2. Assuming "that life has been on the earth only for a few thousand years, [and] therefore the flood must account for geological strata"
3. Misunderstanding "the physical and chemical conditions under which rocks are formed"
4. Ignoring recent discoveries, such as radiometric dating, that undermined their assumptions

Kulp's conclusion was that a Christian was faced with two choices. Either: (1) the earth was created millions of years ago; or (2) God has apparently deceived humanity in providing data which does not support a 6,000- to 10,000-year-old Earth. He viewed "flood geology" as offering no third choice, that it was unscientific, ludicrous, and "has done and will do considerable harm to the strong propagation of the gospel among educated people". He also accused George McCready Price of ignorance and deception, including misrepresentation of geological data when defending flood geology. The paper failed to evoke the fireworks that Kulp and ASA president F. Alton Everest expected it to generate. In the opinion of at least one of the attendees at the annual convention where Monsma's and Kulp's papers were first presented, Monsma had lost the debate to Kulp, and Kulp was appointed that year to the executive council seat that Monsma had vacated. Kulp's influence was largely responsible for isolating flood geologists within the ASA, and Deluge Geology caused them considerable discomfort for years to come.

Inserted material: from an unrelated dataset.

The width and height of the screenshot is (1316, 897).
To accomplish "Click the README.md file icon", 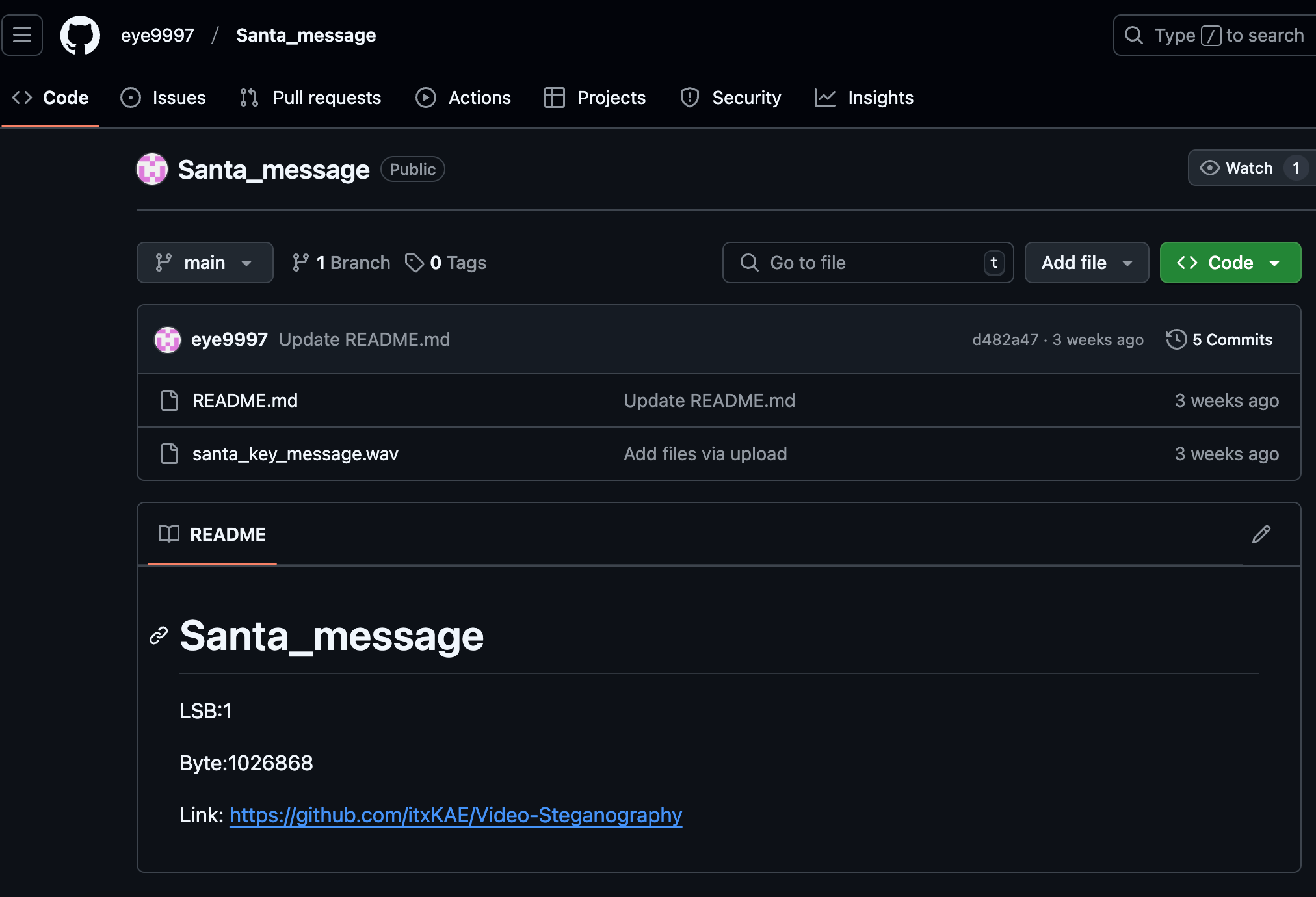I will [170, 400].
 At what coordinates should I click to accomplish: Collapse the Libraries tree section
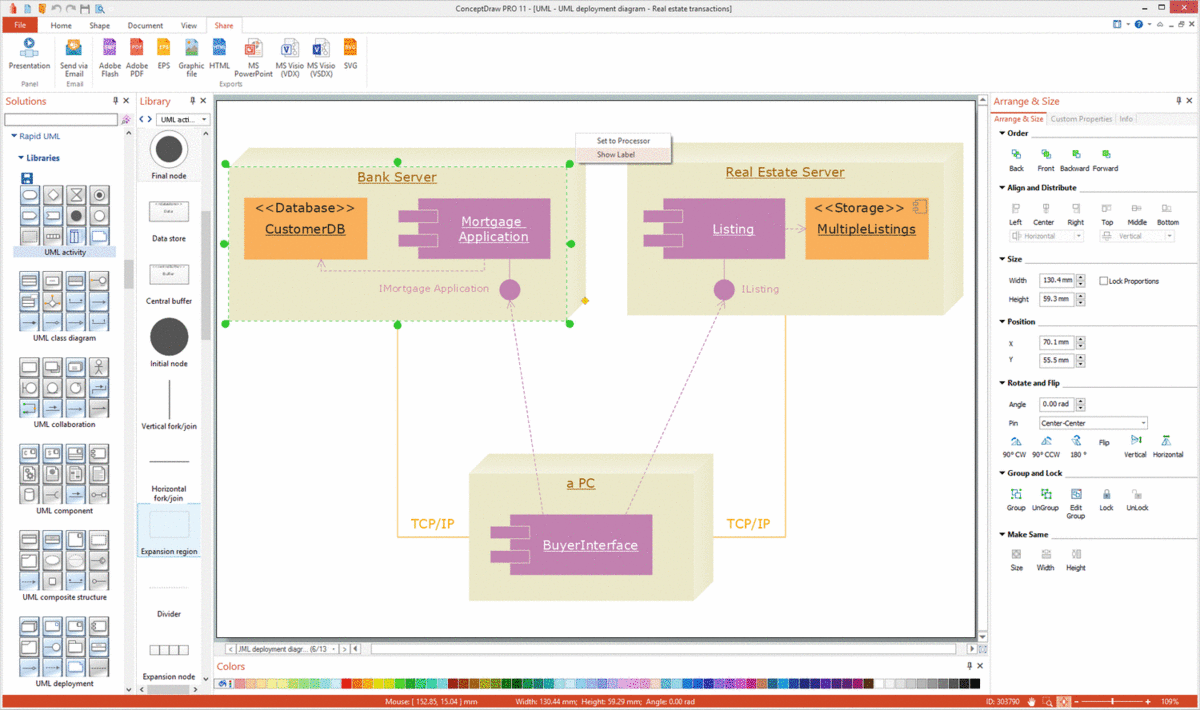coord(21,158)
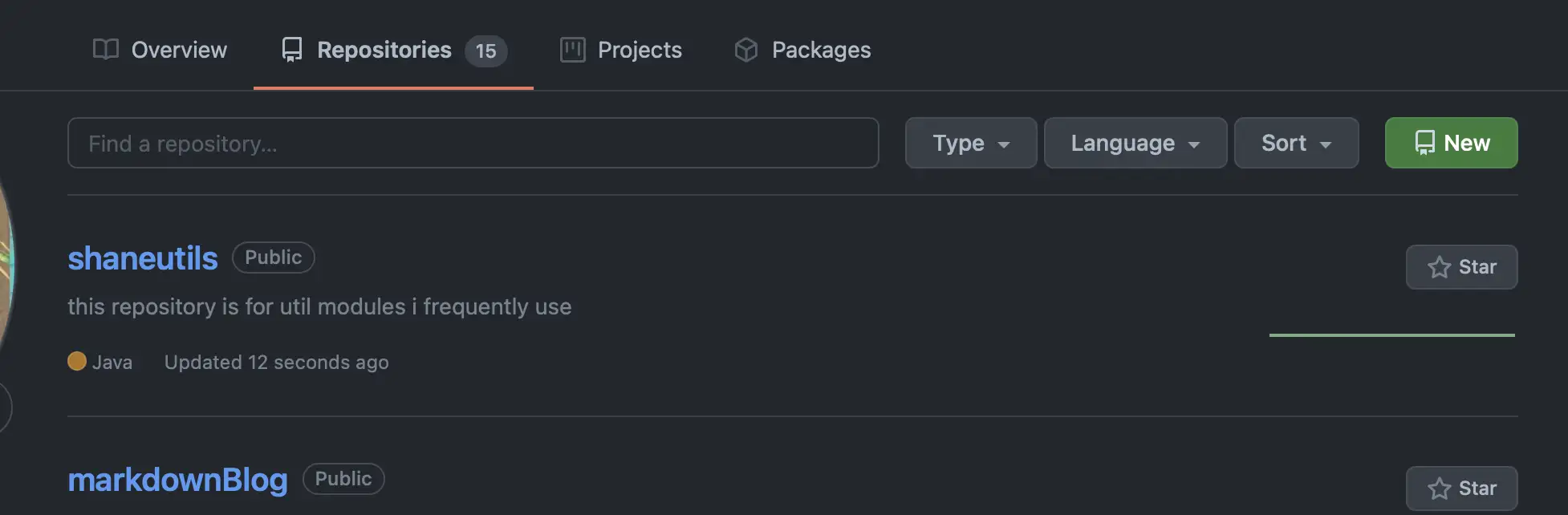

During the editorship of David O. Moberg (1962–1964), the ASA journal had a heavy emphasis on the creation–evolution controversy, with the subject being mentioned in the majority of issues, and the September 1963 issue being almost entirely devoted to it.

In 1964, JASA featured a pair of hostile reviews of John C. Whitcomb's and Henry M. Morris's The Genesis Flood (introduced by book-review editor Walter R. Hearn, who stated that they had been "edited extensively ... to tone them down a bit"), and in 1969 published a highly critical commentary by J. R. van der Fliert, a Dutch Reformed geologist at the Free University of Amsterdam, who called Whitcomb and Morris "pseudo-scientific" pretenders. "To ensure that no readers missed his point," the journal "ran boldfaced sidebars by evangelical geologists applauding van de Fliert's bare-knuckled approach."

In the 1970s, Richard H. Bube defended the viewpoint of theistic evolution in the journal.